As the owner of Custom Marine Canvas in Noank, CT, Katie Bradford has turned her passion for sailing and sewing into a successful business. She’s also the Co-founder and President of New London Community Boating, a non-profit organization that has introduced hundreds of kids to the sport.
“I’ve been sewing since I was a kid, and I started sailing at Thames Yacht Club in New London in 1976,” says Katie, who lives in Mystic. “My mom, Carolyn Leuze, married my stepfather, Bill Leuze, that year and he taught me how to sail. In 1980, I had just graduated from college and was working in Newport. I fell in love with the racing circuit. I was married to Scotty Bradford, who is a Grand Prix sailboat captain, and we raced worldwide on Merrythought, Cannonball, Drumbeat and Virago. I followed the circuit to the Admiral’s Cup in England and the Two Ton Worlds in Sardinia. While I was in Sardinia, I had the opportunity to sew at the North Sails repair loft…I made a pair of shorts out of the towels we had in our condo!”

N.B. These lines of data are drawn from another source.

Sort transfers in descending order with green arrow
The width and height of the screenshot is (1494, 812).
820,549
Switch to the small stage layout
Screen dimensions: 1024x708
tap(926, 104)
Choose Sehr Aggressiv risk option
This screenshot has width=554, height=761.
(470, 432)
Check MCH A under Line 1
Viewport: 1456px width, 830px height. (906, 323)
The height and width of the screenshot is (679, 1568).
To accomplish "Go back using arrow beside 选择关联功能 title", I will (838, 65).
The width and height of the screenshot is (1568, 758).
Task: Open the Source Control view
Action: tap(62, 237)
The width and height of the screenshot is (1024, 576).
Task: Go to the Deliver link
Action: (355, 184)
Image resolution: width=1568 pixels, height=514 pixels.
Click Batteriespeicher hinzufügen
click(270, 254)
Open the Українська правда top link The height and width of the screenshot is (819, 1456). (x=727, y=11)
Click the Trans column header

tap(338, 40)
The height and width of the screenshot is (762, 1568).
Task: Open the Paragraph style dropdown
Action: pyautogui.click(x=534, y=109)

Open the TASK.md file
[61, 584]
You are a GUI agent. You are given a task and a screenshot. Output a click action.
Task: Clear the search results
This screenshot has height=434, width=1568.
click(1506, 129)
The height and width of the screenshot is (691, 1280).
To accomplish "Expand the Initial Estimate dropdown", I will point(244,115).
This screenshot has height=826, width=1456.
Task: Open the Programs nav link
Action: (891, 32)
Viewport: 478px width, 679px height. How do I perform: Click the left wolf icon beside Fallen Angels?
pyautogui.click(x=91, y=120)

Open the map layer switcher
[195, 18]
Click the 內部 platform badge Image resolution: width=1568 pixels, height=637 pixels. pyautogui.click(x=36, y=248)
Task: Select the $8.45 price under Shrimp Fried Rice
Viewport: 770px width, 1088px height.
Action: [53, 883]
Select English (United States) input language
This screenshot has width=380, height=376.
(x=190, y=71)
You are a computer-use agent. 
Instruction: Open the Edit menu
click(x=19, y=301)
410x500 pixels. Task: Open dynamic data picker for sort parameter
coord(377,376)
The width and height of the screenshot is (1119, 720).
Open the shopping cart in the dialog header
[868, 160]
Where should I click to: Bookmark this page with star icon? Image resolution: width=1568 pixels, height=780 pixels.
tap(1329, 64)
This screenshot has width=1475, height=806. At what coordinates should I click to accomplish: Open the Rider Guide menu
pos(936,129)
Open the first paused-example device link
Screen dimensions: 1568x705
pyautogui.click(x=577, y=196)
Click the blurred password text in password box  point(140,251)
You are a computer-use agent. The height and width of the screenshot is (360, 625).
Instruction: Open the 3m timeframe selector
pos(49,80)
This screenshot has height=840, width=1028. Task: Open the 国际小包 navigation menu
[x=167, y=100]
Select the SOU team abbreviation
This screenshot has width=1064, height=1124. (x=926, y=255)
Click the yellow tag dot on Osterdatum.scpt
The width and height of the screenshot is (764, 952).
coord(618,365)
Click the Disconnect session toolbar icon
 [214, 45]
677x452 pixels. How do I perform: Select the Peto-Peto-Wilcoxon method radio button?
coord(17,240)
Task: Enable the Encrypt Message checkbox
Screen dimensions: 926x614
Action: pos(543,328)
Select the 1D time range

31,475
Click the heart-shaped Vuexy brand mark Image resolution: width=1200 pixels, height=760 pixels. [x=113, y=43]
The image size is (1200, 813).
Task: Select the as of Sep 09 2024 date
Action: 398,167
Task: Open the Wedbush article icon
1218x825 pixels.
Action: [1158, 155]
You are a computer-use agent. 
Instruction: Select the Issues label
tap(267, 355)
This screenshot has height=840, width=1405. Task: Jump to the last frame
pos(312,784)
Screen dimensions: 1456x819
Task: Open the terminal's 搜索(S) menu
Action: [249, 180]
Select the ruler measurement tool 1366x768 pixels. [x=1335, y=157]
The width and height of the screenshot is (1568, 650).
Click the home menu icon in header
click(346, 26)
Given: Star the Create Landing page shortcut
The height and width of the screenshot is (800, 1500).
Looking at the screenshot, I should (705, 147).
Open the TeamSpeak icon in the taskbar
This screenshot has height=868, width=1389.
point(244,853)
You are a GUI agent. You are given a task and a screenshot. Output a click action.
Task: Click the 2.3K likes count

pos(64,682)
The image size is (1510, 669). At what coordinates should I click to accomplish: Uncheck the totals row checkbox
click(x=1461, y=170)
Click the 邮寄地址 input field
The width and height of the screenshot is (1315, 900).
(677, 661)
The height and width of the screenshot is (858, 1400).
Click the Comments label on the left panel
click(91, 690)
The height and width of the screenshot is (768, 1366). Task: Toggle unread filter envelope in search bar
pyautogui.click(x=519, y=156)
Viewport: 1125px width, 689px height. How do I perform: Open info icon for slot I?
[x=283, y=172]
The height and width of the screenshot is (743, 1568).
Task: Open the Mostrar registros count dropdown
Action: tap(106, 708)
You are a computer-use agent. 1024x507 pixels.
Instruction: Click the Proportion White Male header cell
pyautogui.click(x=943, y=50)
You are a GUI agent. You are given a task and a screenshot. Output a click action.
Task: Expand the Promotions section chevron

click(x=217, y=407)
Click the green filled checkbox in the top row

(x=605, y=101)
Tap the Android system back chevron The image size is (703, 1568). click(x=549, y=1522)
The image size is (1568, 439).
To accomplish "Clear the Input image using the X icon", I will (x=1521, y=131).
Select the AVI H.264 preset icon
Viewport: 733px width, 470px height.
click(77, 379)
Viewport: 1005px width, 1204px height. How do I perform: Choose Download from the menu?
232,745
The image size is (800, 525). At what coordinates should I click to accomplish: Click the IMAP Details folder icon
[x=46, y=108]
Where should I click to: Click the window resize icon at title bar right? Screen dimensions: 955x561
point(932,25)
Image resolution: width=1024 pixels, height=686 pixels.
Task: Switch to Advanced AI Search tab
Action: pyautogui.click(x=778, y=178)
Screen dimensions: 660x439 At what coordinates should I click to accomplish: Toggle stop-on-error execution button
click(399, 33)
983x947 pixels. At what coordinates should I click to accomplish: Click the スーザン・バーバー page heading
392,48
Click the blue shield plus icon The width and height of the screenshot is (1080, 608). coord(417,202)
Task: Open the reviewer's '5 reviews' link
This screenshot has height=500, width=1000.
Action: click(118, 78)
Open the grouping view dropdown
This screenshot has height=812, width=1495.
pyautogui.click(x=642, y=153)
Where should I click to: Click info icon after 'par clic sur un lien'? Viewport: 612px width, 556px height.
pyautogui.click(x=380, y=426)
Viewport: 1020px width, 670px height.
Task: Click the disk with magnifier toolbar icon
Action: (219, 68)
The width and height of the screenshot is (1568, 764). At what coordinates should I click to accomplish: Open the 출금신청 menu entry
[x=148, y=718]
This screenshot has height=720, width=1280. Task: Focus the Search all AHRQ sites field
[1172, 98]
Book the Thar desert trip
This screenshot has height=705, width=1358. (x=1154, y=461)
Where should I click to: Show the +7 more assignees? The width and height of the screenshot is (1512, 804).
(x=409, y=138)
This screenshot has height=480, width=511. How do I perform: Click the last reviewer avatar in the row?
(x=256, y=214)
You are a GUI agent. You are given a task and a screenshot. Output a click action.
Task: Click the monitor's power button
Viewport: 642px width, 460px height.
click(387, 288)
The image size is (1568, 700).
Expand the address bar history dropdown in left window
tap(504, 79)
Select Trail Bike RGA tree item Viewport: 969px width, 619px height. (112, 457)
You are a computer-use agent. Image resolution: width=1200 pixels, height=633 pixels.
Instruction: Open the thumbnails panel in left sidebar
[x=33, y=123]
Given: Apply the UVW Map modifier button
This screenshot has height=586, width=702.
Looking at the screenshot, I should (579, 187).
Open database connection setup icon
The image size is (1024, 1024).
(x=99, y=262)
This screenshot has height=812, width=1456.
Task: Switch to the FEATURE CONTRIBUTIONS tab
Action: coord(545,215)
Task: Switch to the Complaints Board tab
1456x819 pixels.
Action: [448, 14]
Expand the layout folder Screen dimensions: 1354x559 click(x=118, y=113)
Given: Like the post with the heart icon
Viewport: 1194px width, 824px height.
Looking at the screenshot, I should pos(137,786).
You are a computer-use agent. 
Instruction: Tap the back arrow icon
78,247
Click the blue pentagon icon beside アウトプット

“During my transatlantic passage back from Italy, a letter was waiting in Panama that said my stepfather had died. I wanted to get home to be with my mom, so I looked around for a job in a sail loft. When they asked if I had any experience I said, ‘Yeah, I’ve sewn in the North Sails repair loft in Sardinia!’ That was enough to get me in the door for a sewing test. Kevin Farrar hired me at International Speed Shapes, and I started messing around with canvas work during my lunch breaks. When Kevin had to lay me off, I bought a sewing machine from him and started doing repairs and small projects for friends. I got my captain’s license and drove a schooner calledMarmion. I took her down to the Caribbean and back. When the owner went financially belly-up in 1985, I decided to start my business.”
Katie, a Certified Master Fabric Craftsman, says keeping up with innovations in the fabric industry is essential. “It’s changing every day,” she explains. “When I started, Sunbrella came in six colors. Now it’s in hundreds of colors and patterns. We’re on the verge of being able to work with a photovoltaic fabric. Within a year, for example, we could make a boom tent for a sailboat that can collect enough solar energy to run a bilge pump!”
“In terms of computer aided design, in the year 2000 we pioneered a program for photo modeling a boat and then designing a top, dodger or enclosure for the boat in the computer and putting on that boat virtually, and being able to send our drawings worldwide to owners that we may never meet. We don’t do as much photo modeling as we used to, although we still use AutoCAD for designing frames.”
Katie is justifiably proud of the quality of the work produced by her six employees. “We’re top-of-the-line!” she exclaims. “We hire the best people and compensate them properly. We’re all boaters and we know what people want, and we listen to our customers. A number of times we’ll get people who say, ‘This is what I want, but so-and-so wouldn’t do it that way’…the first name of the company is Custom.”
Custom Marine Canvas (custommarinecanvas.com) has won several awards from the Industrial Fabrics Association International and the Marine Fabricators Association. “One of them was for an awning for a custom-built home on a nearby island,” says Katie. “The owner wanted shade over his patio but he didn’t want a fixed frame that would be up all the time, and he didn’t want a retractable awning because those typically store under a soffit and he has downlights in the soffit. The owner is a sailor, so we put bronze sail track on the eave. Rich Cobb at Mystic Rigging found five masts that we embedded in custom bronze fittings in the stone in front of the house. The masts can hold the awning in different configurations. When they don’t need the awning, the masts come out, the awning collapses like a sail, slides to one end of the track and stores in a bag.”
“We did all the bunks on five of the ten boats in the 1997-98 Whitbread Race, and won an award for the port lower forward bunk on Toshiba. That was where an injured crewmember would go, and we made it so that you could zip it away from the hull and airlift the injured crewmember out on that bunk. We also made a harness for a sea lion at Mystic Aquarium so he could carry a camera in the wild.”
A Past Commodore of the Eastern Connecticut Sailing Association (ECSA) and the Mystic River Mudhead Sailing Association, Katie enjoys competing on the ECSA Offshore Circuit and in the Mudhead ‘Donzo’ Wednesday Night Race Series. She also likes0 sailing her restored 23-foot Seacraft.
The self-reliance that sailing fosters is reflected in the success of New London Community Boating. “Speaking with my mom and [former ESCA Treasurer] Judy Gibbs over lunch in 1998, we decided to do something for the children of New London. Our facility at Greens Harbor Beach belongs to the City, and they provide transportation. Our Head Instructor, Becca Wesley, has been with us over ten years and every other instructor has come up through the program. Several of our students have become US Sailing Level 1 instructors.”
“These kids arrive at the venue completely baffled because they’re not used to being on or near the water. At first they’re afraid of flipping the boats, but once they learn how to flip a boat that’s all they want to do. They learn to be in charge of something for the first time in their lives, they learn communication, and they learn self-esteem. That’s something they can be really proud of.”